- _Exercise_:
Using the data below, copy each line that includes the word "Powder".

- _Dataset content_:
++++++++++

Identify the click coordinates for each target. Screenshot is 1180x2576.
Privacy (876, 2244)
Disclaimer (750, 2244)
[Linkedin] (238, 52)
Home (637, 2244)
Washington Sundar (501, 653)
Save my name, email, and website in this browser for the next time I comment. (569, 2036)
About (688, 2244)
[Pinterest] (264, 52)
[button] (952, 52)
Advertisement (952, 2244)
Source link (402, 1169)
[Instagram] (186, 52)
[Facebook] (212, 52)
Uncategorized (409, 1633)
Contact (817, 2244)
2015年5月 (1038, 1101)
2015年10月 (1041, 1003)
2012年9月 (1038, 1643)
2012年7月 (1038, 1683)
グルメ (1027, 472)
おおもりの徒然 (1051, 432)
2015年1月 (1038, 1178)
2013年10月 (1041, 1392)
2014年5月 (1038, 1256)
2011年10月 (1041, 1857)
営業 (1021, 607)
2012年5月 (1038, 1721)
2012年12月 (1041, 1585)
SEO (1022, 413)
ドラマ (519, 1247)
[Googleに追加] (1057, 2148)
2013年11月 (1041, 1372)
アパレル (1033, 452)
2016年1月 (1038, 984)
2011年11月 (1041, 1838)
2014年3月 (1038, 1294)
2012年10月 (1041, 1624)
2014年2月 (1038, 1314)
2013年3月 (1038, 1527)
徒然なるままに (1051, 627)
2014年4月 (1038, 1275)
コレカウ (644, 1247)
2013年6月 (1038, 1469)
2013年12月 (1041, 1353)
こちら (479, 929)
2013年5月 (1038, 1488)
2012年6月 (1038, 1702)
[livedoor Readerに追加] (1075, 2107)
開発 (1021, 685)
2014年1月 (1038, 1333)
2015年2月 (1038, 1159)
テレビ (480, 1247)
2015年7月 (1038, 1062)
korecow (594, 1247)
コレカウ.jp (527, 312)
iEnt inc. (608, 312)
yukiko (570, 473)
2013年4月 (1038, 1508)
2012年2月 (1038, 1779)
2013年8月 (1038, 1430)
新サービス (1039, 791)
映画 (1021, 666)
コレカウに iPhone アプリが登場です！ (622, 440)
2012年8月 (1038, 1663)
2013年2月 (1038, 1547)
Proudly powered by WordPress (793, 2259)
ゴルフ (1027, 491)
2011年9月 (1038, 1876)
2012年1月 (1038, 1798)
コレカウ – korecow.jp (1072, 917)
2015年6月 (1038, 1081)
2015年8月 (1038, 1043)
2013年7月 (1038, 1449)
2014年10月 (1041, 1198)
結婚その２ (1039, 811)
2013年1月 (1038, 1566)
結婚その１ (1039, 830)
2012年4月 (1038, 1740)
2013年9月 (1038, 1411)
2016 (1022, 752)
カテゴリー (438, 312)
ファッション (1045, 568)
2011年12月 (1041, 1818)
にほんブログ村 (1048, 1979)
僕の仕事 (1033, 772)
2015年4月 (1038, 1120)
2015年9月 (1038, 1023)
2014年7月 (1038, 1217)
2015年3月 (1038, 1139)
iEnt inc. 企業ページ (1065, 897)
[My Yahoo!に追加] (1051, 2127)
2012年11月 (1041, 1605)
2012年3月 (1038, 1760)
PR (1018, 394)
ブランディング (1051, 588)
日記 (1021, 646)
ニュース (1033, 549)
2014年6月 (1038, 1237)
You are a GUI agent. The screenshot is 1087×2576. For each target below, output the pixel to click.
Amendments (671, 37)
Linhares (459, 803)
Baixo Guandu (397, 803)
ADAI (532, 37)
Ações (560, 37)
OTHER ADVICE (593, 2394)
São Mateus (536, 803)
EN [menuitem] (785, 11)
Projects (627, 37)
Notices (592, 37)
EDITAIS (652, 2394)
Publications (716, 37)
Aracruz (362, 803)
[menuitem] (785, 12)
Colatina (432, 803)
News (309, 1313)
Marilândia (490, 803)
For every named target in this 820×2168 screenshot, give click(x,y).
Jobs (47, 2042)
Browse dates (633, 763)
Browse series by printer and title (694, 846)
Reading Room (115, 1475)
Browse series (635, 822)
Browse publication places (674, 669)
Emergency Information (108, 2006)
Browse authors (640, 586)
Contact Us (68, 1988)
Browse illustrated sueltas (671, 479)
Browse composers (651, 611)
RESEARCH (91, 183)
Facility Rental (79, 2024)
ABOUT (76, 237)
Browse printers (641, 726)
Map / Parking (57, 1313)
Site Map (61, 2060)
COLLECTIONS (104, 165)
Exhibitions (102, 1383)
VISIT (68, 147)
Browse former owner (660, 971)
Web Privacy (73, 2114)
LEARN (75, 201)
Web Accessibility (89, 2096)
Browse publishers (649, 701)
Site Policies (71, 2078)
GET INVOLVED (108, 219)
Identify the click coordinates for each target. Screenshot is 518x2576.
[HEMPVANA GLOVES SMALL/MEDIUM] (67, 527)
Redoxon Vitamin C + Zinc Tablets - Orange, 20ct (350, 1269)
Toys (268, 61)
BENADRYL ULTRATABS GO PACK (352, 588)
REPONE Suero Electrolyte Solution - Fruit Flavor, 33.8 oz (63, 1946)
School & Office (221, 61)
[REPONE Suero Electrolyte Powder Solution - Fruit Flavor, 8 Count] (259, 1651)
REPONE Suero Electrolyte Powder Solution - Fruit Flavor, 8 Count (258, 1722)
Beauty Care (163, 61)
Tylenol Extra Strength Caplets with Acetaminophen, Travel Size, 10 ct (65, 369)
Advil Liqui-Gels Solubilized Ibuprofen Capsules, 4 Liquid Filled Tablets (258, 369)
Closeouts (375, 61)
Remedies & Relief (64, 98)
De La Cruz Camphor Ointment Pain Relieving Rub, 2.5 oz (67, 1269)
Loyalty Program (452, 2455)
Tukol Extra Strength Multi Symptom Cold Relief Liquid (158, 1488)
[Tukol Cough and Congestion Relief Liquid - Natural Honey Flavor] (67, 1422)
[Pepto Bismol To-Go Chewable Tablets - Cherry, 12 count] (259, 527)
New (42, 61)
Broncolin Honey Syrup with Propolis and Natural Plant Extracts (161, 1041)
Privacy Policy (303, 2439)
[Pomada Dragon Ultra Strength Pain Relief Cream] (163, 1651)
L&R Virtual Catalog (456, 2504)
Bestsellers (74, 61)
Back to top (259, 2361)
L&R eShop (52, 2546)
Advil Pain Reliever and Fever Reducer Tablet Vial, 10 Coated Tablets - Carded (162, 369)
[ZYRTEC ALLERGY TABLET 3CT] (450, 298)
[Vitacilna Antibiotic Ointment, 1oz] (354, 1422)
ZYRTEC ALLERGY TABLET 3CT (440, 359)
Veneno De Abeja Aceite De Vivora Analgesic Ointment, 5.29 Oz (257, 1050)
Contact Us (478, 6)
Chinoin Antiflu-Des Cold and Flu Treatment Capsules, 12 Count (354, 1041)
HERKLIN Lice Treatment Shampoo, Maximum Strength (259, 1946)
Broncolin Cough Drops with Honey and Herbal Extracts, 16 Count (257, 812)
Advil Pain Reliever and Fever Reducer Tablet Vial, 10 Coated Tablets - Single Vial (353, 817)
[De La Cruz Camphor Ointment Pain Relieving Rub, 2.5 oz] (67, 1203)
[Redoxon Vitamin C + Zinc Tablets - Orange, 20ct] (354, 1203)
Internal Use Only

++++++++++

- _Exercise solution_:
[REPONE Suero Electrolyte Powder Solution - Fruit Flavor, 8 Count] (259, 1651)
REPONE Suero Electrolyte Powder Solution - Fruit Flavor, 8 Count (258, 1722)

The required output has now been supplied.